Screenshot grounding data:
_ _ _ _ _ _ _
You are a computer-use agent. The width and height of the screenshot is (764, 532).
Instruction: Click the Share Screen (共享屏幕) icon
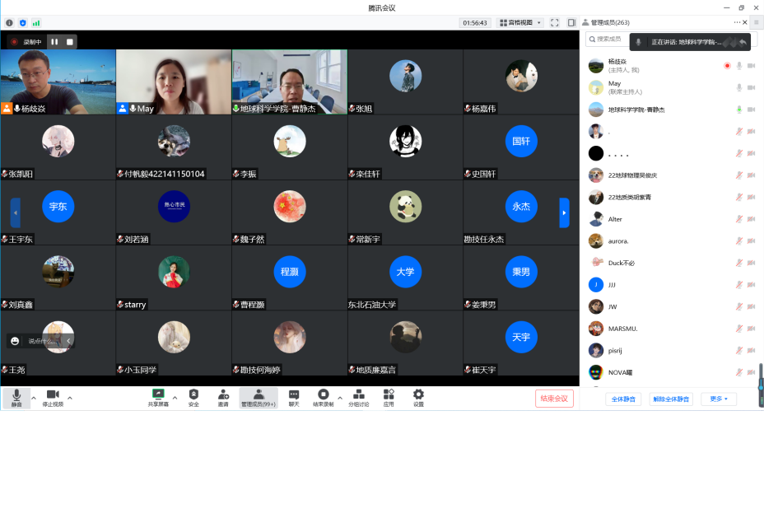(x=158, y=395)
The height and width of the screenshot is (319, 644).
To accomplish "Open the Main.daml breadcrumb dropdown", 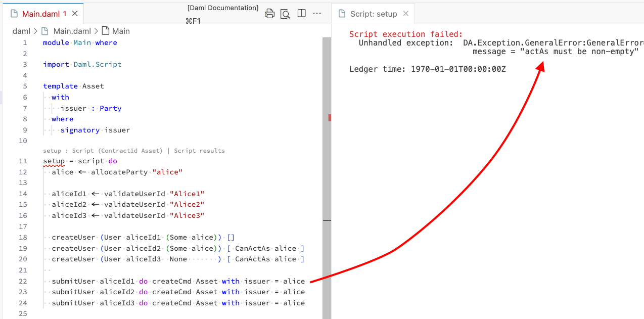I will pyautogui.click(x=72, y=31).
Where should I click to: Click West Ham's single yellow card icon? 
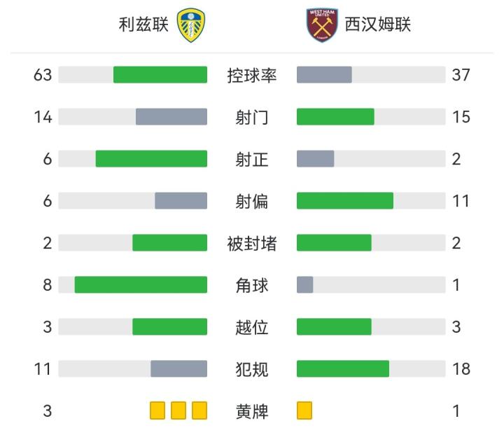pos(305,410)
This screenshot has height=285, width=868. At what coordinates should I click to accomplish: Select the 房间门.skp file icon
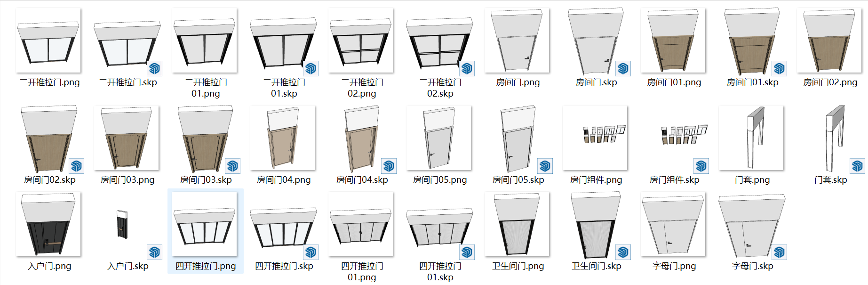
_ _ _ _ _ _ _
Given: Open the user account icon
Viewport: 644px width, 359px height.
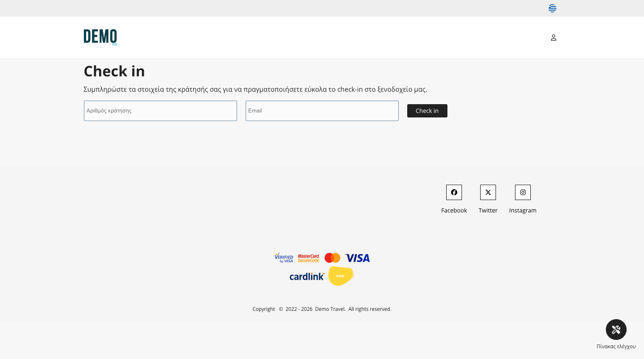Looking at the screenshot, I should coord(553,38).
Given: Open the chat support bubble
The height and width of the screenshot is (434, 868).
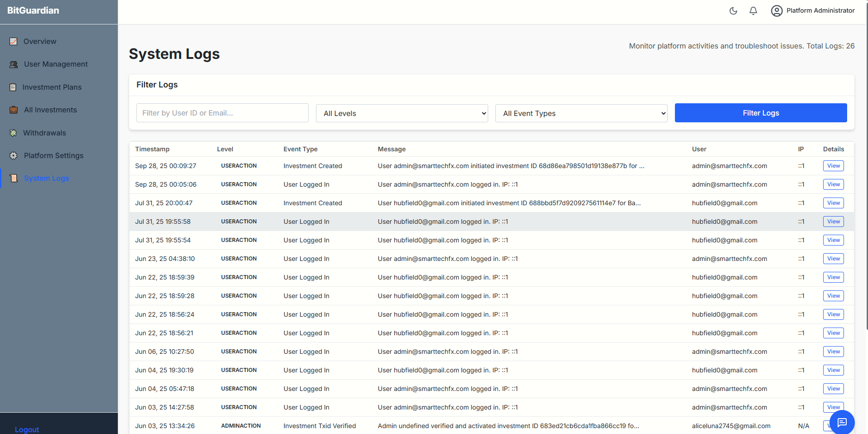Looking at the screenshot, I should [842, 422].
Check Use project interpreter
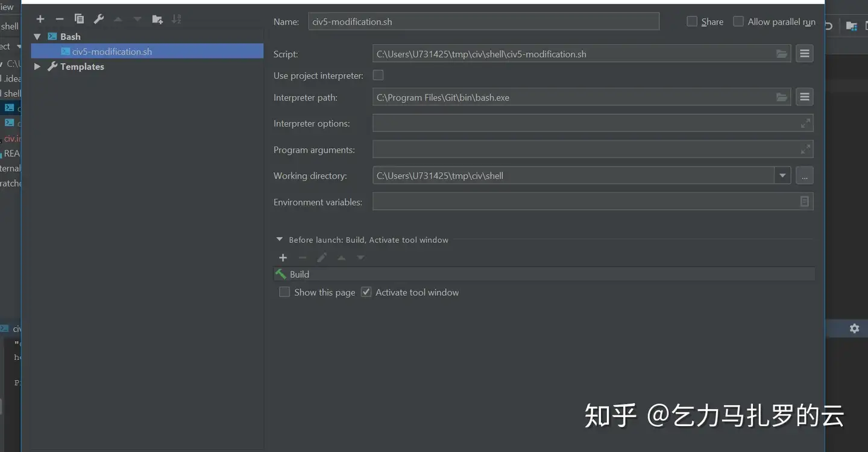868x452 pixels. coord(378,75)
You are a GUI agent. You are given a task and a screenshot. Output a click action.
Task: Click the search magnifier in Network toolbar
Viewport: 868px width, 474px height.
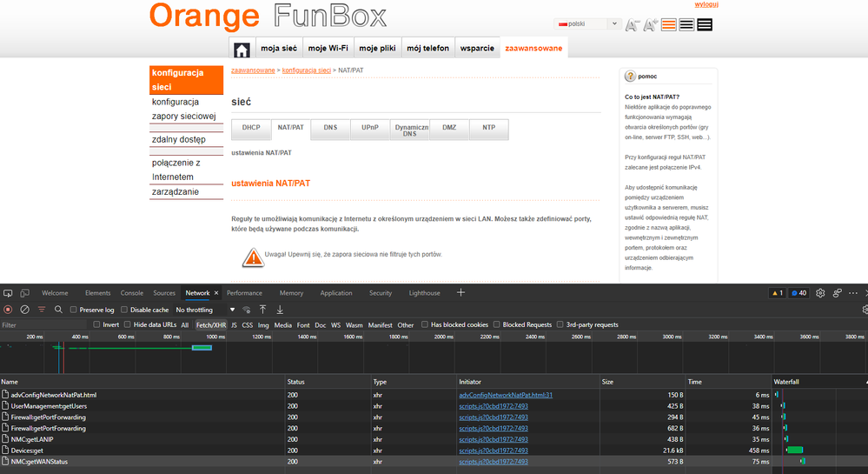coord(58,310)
_ _ _ _ _ _ _
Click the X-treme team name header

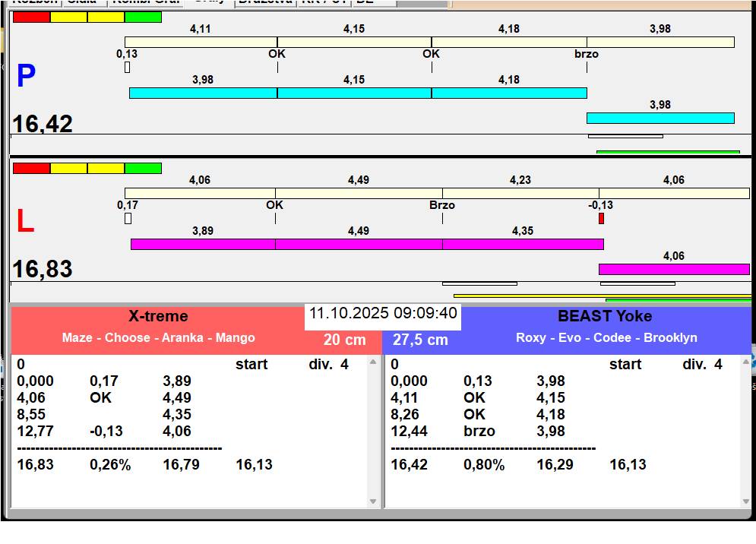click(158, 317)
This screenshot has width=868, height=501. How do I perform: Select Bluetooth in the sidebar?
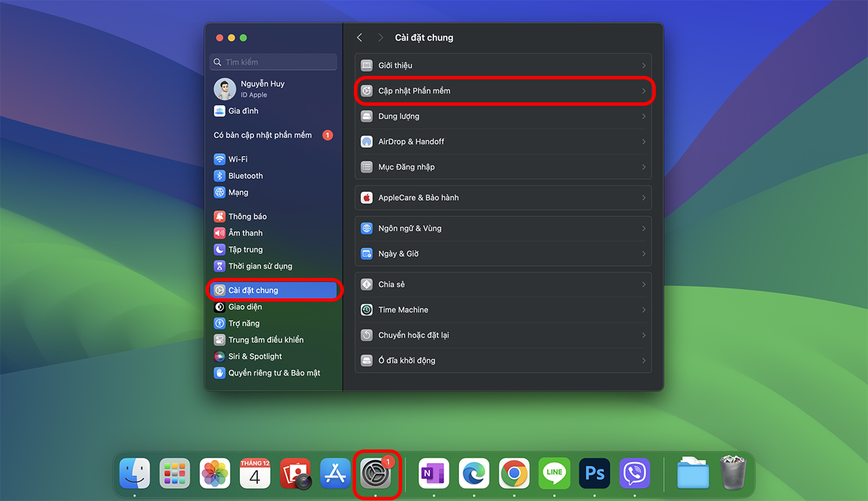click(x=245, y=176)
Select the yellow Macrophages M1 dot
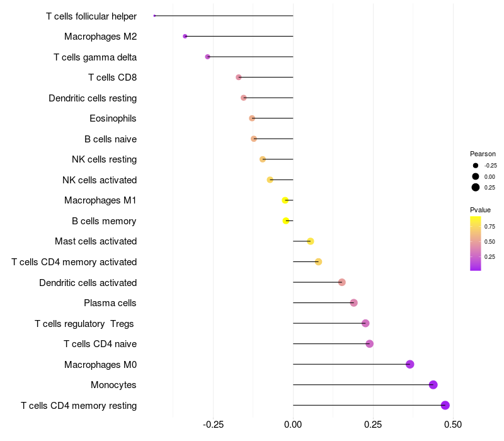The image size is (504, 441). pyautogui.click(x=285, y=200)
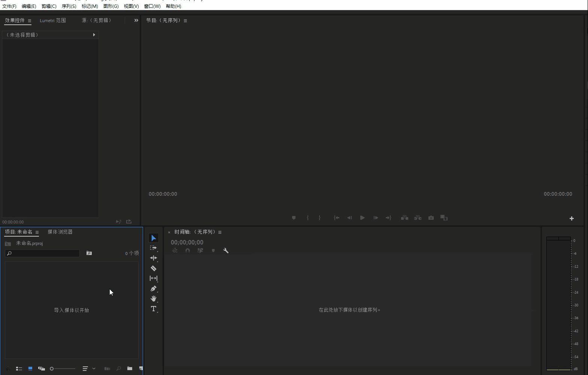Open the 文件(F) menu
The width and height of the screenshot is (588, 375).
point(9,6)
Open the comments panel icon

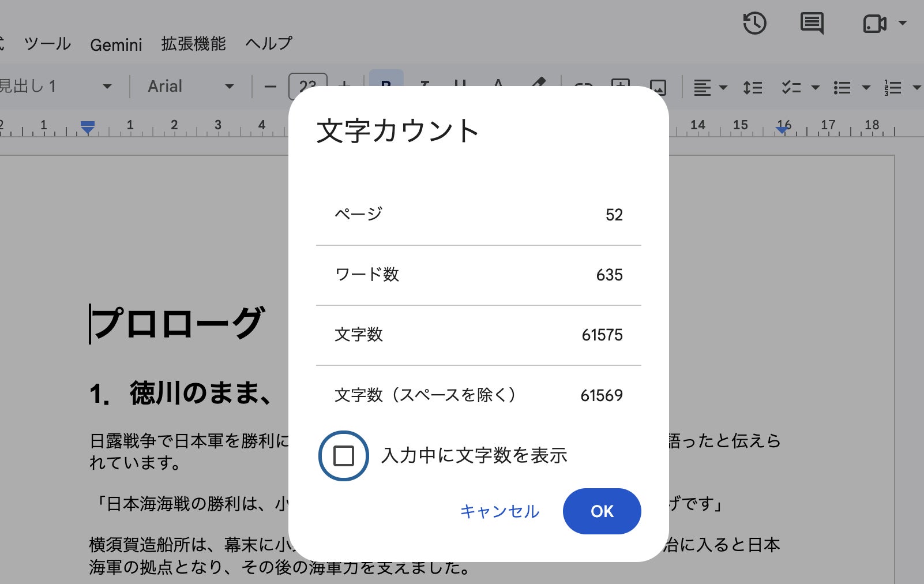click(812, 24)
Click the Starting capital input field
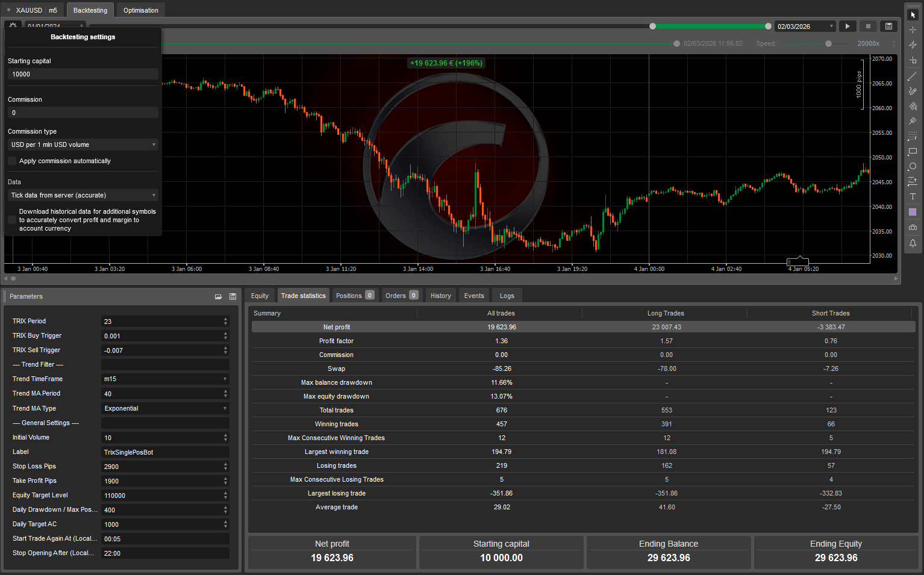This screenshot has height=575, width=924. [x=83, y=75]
_ _ _ _ _ _ _
Problem description
What lines above contain the word "agent"? Return each such line.

Task output
You are a computer-use agent. The width and height of the screenshot is (764, 532).
You are a GUI agent. You are given a task and a screenshot. Output a click action.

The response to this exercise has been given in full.